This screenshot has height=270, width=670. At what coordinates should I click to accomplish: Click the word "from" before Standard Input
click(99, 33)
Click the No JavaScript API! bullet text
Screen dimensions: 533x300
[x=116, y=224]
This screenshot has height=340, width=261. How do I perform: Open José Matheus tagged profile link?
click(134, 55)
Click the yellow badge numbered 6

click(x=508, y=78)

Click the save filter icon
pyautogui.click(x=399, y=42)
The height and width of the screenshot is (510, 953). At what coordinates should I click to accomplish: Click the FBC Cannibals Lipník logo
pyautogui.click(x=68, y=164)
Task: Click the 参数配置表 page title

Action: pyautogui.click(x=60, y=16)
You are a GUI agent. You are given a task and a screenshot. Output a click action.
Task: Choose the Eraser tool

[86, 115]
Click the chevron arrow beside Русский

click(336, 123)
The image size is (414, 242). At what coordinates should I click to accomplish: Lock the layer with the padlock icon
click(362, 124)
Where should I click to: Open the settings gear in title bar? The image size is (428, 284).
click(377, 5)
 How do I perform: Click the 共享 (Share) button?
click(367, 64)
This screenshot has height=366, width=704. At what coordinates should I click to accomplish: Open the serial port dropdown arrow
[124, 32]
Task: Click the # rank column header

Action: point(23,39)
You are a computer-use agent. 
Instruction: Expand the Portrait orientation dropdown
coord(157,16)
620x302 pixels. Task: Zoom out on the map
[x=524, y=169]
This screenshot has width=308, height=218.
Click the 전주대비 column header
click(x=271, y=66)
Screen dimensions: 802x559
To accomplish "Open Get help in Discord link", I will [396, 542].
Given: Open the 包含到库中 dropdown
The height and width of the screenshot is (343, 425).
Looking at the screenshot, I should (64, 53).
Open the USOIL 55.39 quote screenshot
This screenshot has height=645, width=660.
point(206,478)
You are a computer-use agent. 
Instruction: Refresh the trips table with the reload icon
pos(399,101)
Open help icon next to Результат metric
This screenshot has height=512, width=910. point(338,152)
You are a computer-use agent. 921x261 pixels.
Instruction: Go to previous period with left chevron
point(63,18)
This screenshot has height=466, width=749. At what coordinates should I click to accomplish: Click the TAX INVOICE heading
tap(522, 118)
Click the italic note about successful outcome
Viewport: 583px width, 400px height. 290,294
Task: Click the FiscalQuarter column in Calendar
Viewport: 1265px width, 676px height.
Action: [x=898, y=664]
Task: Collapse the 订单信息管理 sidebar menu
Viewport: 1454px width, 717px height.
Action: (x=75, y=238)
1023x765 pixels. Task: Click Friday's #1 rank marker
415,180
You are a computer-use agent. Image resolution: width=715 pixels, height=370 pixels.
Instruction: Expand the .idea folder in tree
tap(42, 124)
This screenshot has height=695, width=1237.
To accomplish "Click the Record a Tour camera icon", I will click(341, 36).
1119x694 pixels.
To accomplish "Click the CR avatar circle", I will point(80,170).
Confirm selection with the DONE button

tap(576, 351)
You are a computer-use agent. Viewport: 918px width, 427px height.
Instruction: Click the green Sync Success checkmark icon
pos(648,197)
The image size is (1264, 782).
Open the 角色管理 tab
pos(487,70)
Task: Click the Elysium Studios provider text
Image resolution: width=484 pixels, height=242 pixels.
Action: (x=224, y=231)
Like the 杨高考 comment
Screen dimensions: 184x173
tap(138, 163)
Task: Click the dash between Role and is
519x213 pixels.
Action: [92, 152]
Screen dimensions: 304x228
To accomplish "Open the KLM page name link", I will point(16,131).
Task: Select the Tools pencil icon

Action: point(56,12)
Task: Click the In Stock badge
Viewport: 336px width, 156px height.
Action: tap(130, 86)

• **Set problem**: Find and copy every line of the records above that contains the word "title".

• **Finished task**:
Task: Click the 参数配置表 page title
Where should I click to: Open the settings gear in title bar? The image size is (428, 284).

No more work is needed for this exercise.